[What you should do]
Quote exactly the lines from the one with "The height and" to the end of the data, both included; omit the pictures.

[Dataset records]
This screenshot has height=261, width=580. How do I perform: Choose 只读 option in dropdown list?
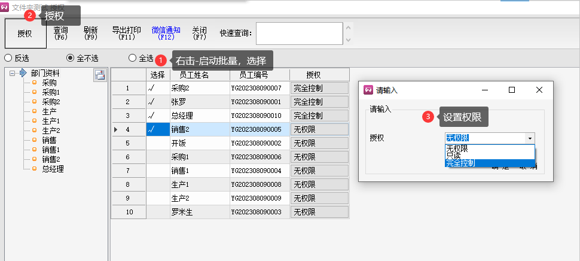tap(456, 155)
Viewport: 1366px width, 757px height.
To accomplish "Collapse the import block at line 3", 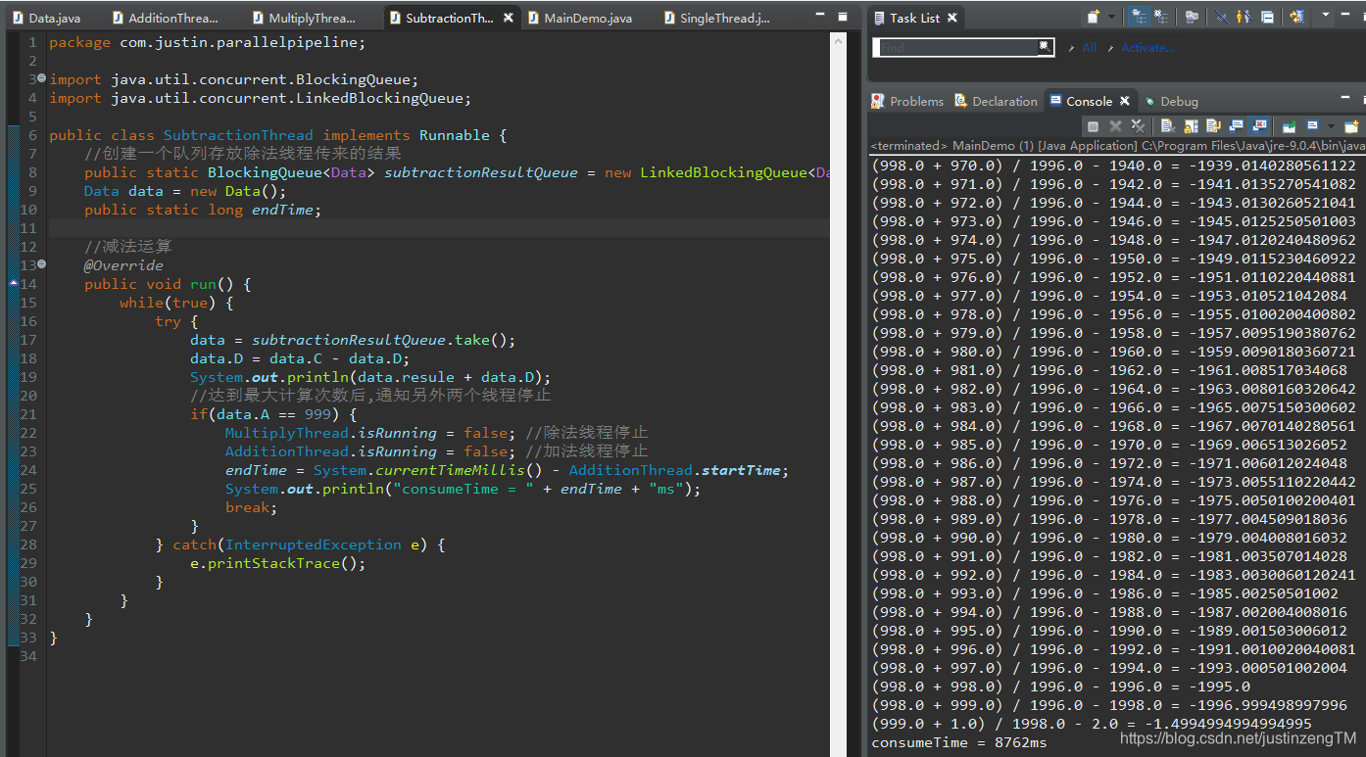I will click(x=41, y=78).
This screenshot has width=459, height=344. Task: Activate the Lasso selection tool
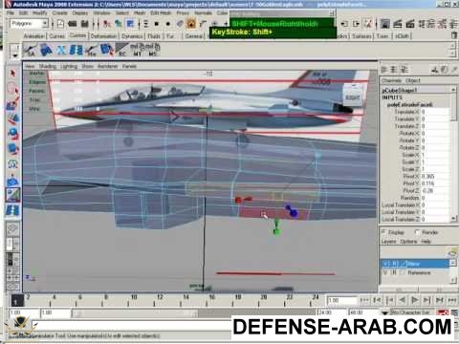12,89
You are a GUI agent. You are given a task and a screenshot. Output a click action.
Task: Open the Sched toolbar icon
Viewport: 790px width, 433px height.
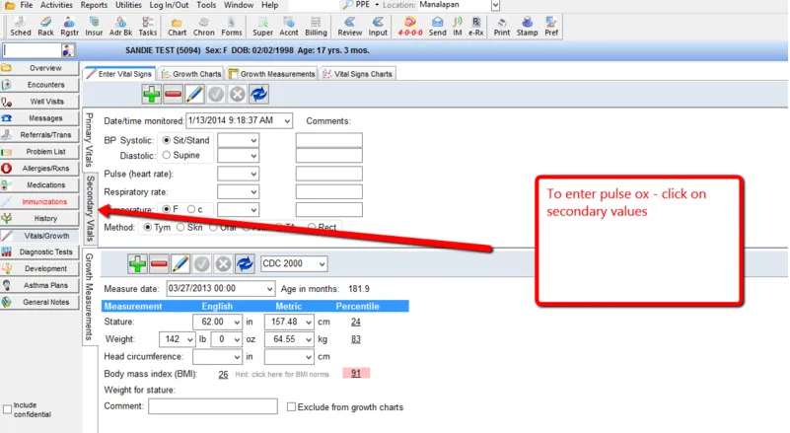pyautogui.click(x=18, y=26)
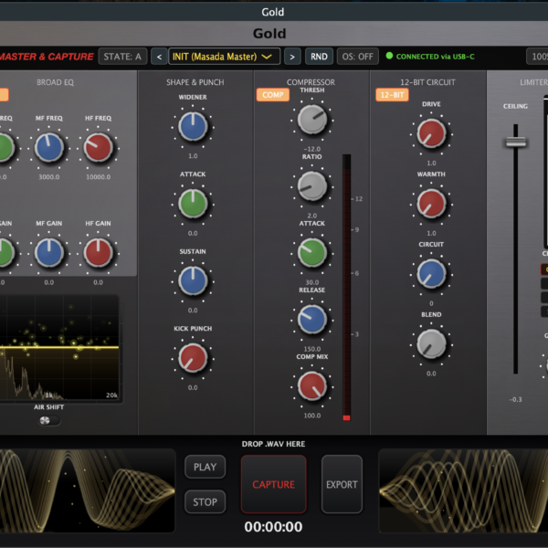Toggle the 12-BIT circuit enable button
This screenshot has height=548, width=548.
click(x=392, y=95)
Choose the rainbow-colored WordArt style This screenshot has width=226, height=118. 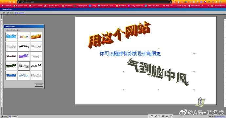click(x=24, y=37)
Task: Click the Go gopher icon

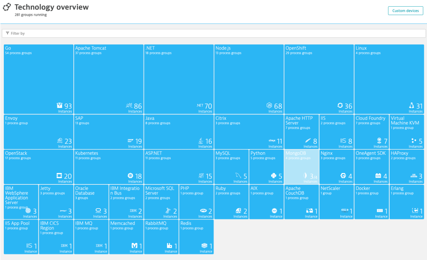Action: (60, 106)
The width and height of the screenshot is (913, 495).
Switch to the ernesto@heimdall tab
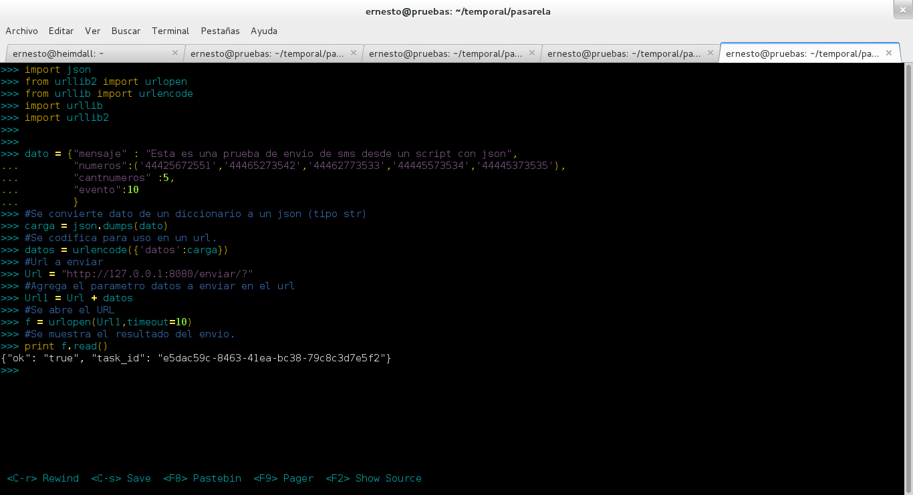[87, 53]
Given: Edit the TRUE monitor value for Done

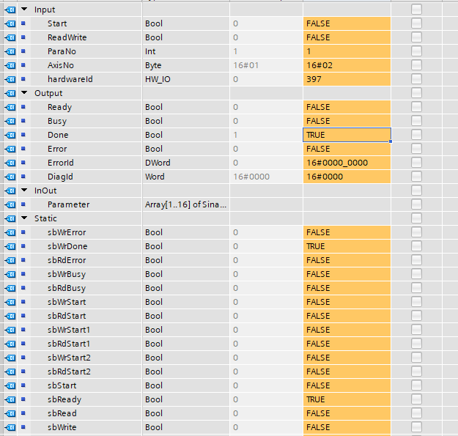Looking at the screenshot, I should click(x=346, y=135).
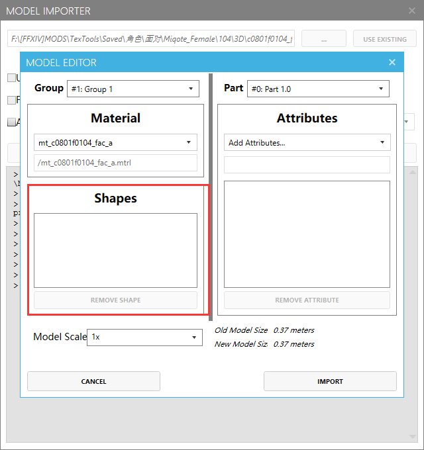Expand the Part #0: Part 1.0 dropdown

coord(317,89)
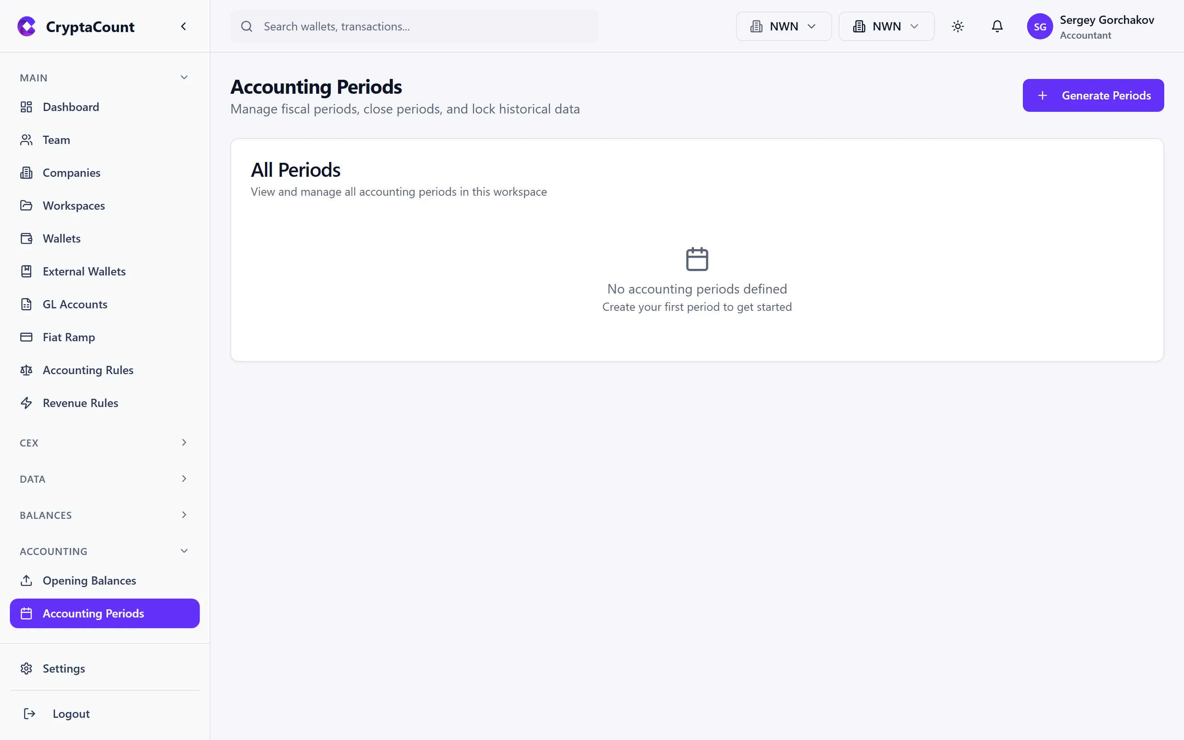Image resolution: width=1184 pixels, height=740 pixels.
Task: Expand the BALANCES section
Action: tap(183, 515)
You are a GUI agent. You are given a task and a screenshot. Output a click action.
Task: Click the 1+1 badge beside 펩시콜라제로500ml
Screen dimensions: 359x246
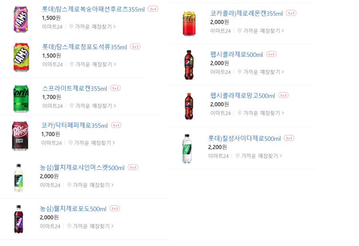(271, 54)
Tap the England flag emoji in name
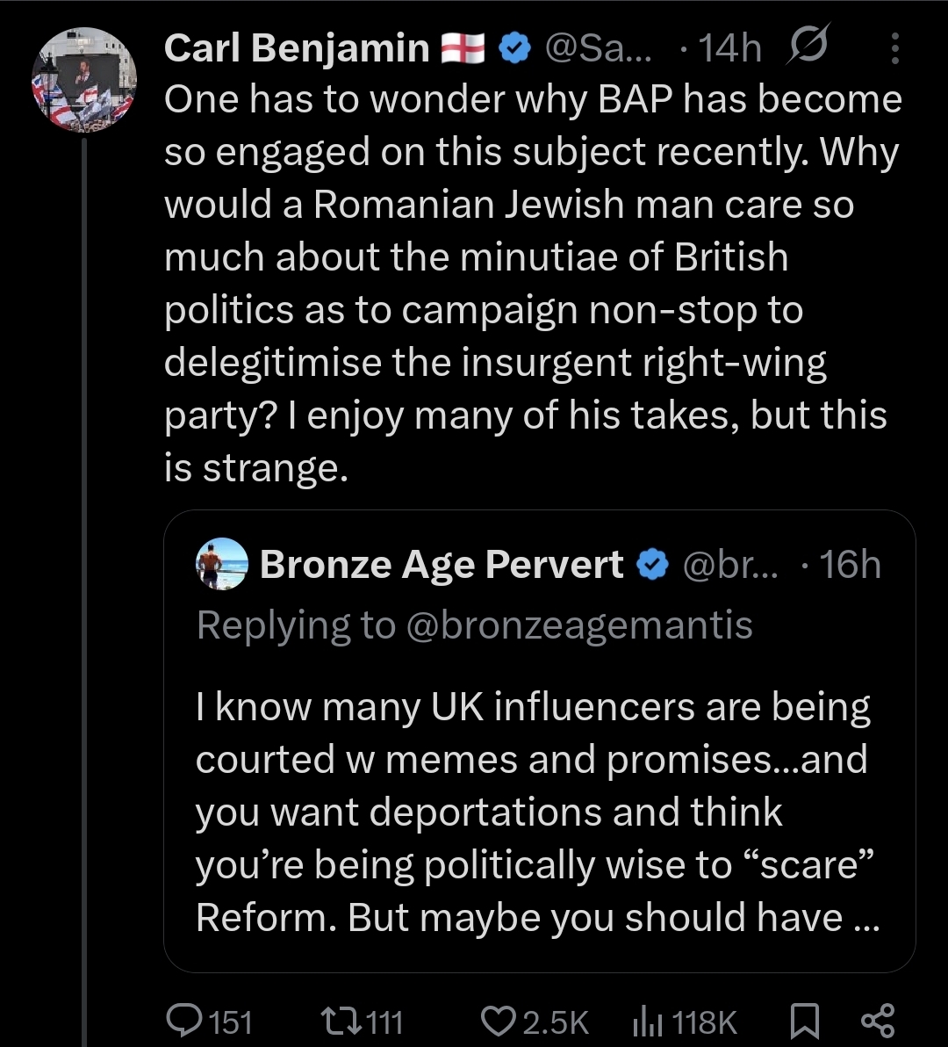948x1047 pixels. tap(462, 49)
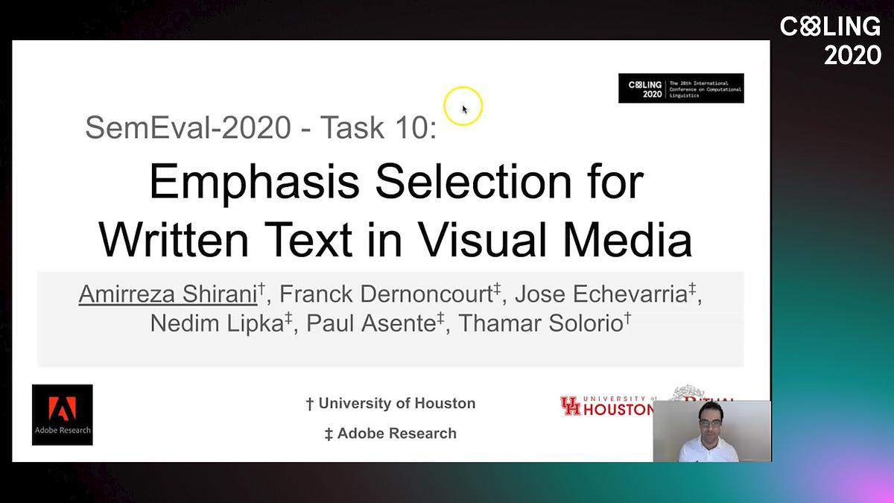Click the COLING 2020 banner on the slide
894x503 pixels.
click(680, 88)
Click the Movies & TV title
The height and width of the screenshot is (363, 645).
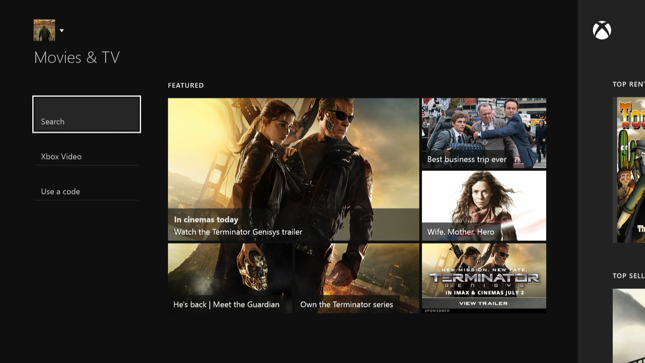coord(77,57)
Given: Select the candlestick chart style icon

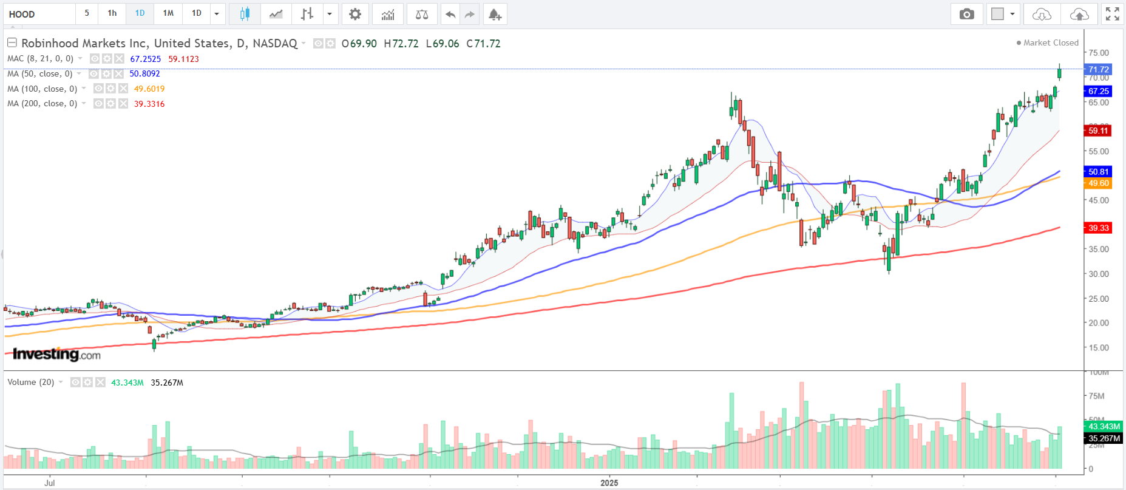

[Problem solution]
The height and width of the screenshot is (363, 645).
coord(77,57)
Given: Select the candlestick chart style icon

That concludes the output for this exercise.